Exascale computers will require parallelism in the extreme, managing as many as one billion computing threads of execution. It is not clear that current programming methods will be able to manage computations of this size. The Tianhe-2 machine in Guangzhou, China, for example, contains more than three million execution cores. Its largest computations will need to manage data communication and movement in this large distributed space. Individual cores are not expected to be more powerful, requiring the increased performance from increased parallelism. By this math an exaflops machine will have about a billion cores. Current top computers provide a number of schemes to manage computation and data movement, message passing, threading, as well as capabilities built into some higher level languages, but these capabilities will be severely challenged when required to scale that additional 30 times beyond what is already necessary on Tianhe-2. And this will already be a challenge in this largest machine on the planet. There is much work in the community to define new programming models and to make them useful by also providing the tools that allow a programmer to not only write, but to debug and tune.
Each of these barriers can be overcome individually, but the greater challenge will be to overcome them together, because they interact. Mastering just one of the challenges will not solve the overall problem. I cannot emphasise how important the concept of co-design is. Computing at this scale is one of the most complex multi-disciplinary problems in the engineering and scientific community.
Dave Turek, vice president of advanced computing at IBM
The efficiency of power usage is an important challenge, but very dominating issue revolves around the cost of the system. If one were to try and keep the memory per core on an exascale system on par to what people are accustomed to today, the cost of the system would likely be viewed as very unaffordable. The infrastructure needed to handle the data associated with a system of this size as well as other subsystems will explode in cost unless fundamental compromises are made to the overarching design relative to what users are used to. Finally, reliability of the system in terms of both hardware and software will prove daunting as the sheer scale of the components will present observable failure rates outside the bounds of what most users would expect.
Whenever technology is expected to increase by orders of magnitude of performance or capability the impact of scaling becomes very pronounced and daunting. One cannot simply deploy more of the current standard in order to get to exascale, because cost and space will render the approach untenable. Consequently, invention and innovation are required across all aspects of the system simultaneously.
All of these barriers can be overcome but at what cost? One of the real cost issues associated with exascale has to do with the possibility that changes will be required to the programming models used today. This has the potential to put a tangible burden on users in terms of migrating and optimising current codes as well as the training required for new programming models. Most of the companies pursuing exascale have, therefore, made a real effort to eliminate or minimise the impact on programming models.
Looking to the future, someone could achieve exascale today with enough money, space and power, but that is likely to be a system of limited utility and shaky reliability at best. I think a practical system (with capabilities that extend beyond just a Flop-centric design) will likely be anywhere from five to eight years away. There are unlikely to be radical developments that will make exascale a fait accompli, but everyday there are incremental changes in all aspects of technology that make the ultimate goal feasible.

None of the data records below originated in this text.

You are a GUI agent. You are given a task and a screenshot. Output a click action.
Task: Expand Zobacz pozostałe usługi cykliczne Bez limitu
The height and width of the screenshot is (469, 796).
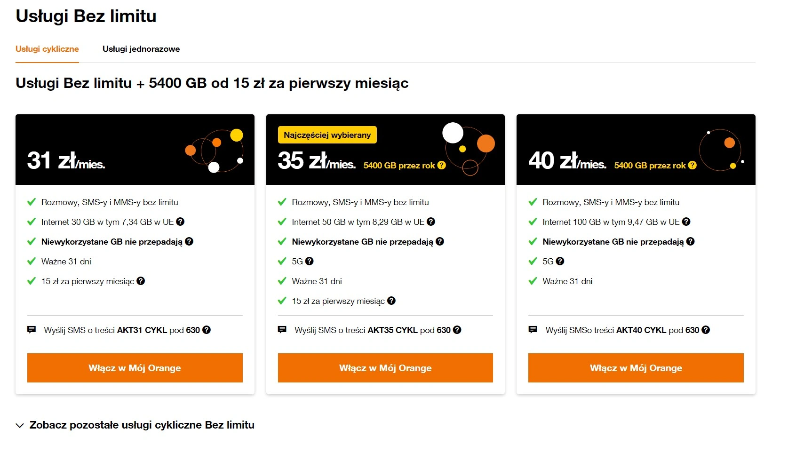click(135, 425)
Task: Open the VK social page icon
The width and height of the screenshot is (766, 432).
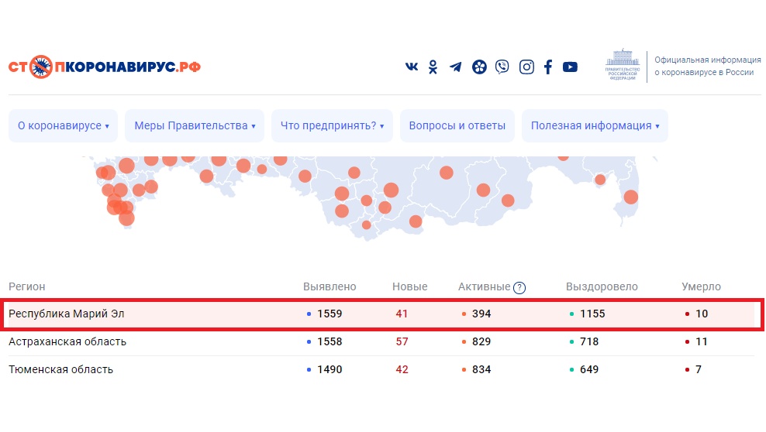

Pete Beckman, director of the Exascale Technology and Computing Institute at Argonne National Laboratory
There are layers of challenges that stand between us and exascale, and while the industry is focused on reaching that goal, we still have a long way to go. At the very top of what needs to be addressed is programming. A great deal of uncertainty still exists about how to express billion-way parallelism as our current models have been designed for a way of programming that is, in essence, ‘equal work is equal time’. This approach means that scientists divide their applications into portions, distribute these portions across the entire machine, and then assume that each one will execute in the same amount of time as all the others. The problem is that we know exascale machines are not going to deliver standardised execution due to factors such as power requirements, load balance, thermal issues and the programming paradigm of how to express these massive amounts of parallelism.

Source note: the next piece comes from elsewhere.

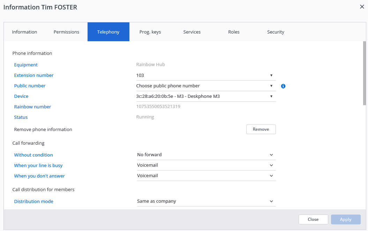Open the Device selection dropdown
Image resolution: width=368 pixels, height=231 pixels.
tap(206, 96)
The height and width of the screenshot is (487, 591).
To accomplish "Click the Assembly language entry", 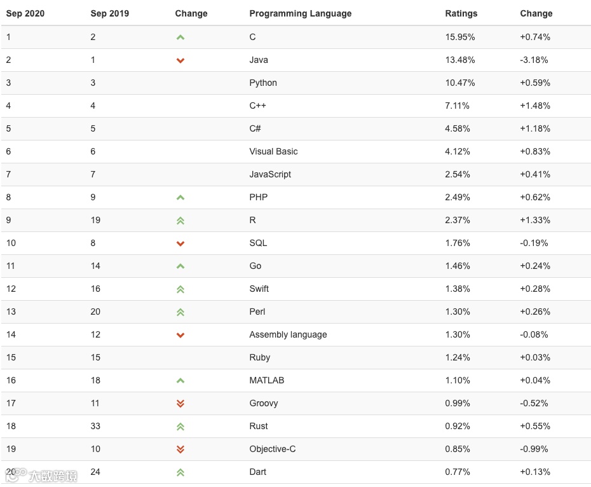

Right now, OpenMP does not provide a solution to that, and while MPI is perfect for sending messages between nodes, it doesn’t solve the paradigm. We need to figure out how to express parallelism and at the same time build a run time that handles the load balancing – we can’t simply assume that everything will be equally partitioned. There are fantastic ideas floating around the industry, but one thing we’ve learned in the scientific community is that it can take 10 years or more to move to a stable environment of languages, compilers and tools.
Vendors will need to come together to promote a single programming environment that can be stable across all platforms. MPI is a good example of companies coming together to agree on a single standard that everyone is confident in. However, in this space, vendors are still competing with their own unique technologies and approaches. Nvidia has the Cuda programming model, for example. OpenACC is another option, but it is currently in a state of change. And people are attempting to roll OpenCL features into OpenMP. The ideal would be for the industry to agree on a standard, and that universities teaching courses on scientific computing would all use this same model. This would take us a step closer to exascale.

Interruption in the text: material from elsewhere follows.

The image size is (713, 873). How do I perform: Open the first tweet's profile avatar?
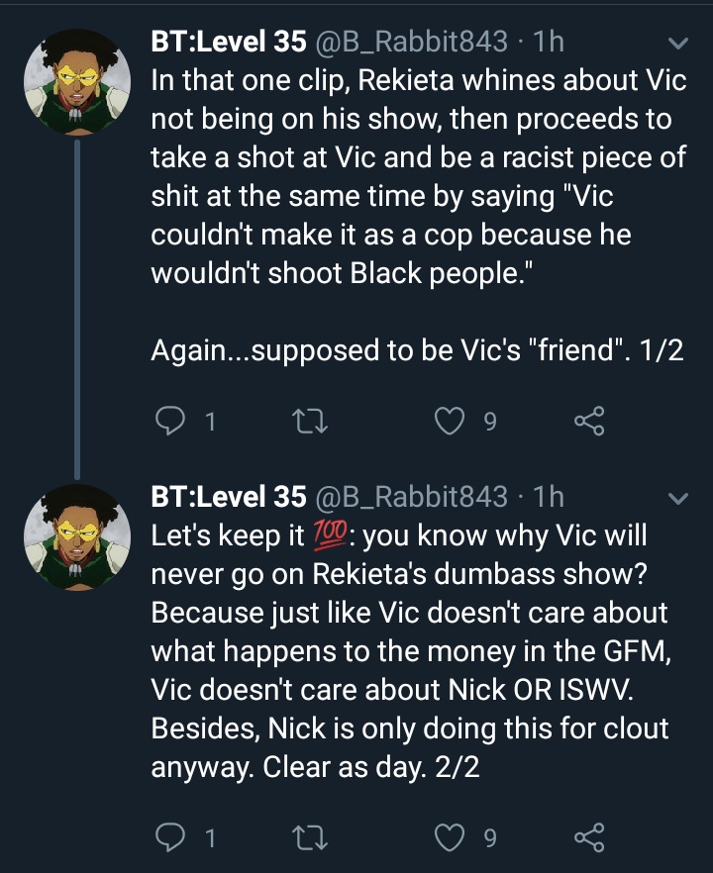[77, 82]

Being able to do more than just a stunt exascale run by 2018 seems like a stretch of the imagination. Someone could buy hardware and demonstrate something very large, and there’s a lot of pride that comes with that, but it wouldn’t impact scientists who want to move to the next level of their work. We’re further away from exascale than I would have hoped, and part of that delay is down to funding. A more realistic goal for reaching that level of compute is 2020. There will be the early adopters who use heroic efforts to add massive parallelism to their code but, until we have a stable programming environment that can be purchased from any vendor, we will struggle to have large communities of scientists using these platforms.
John Goodacre, director of technology 
and systems, CPU group at ARM
It’s easy to see the main exascale hurdle simply as the need to deliver an increase in operations per watt, and you can see a number in the community simply looking at the most power efficient implementations of the technology that can replace the old components in their existing system; a new GP-GPU fabricated in the latest 28nm; using a low power ARM processor; finding a low power interconnect. Approaching the challenge through such incremental changes, however, is unlikely to achieve the target efficiencies. The main hurdle is moving the thinking outside of the current system architectures, and beyond the constraints imposed by those technologies.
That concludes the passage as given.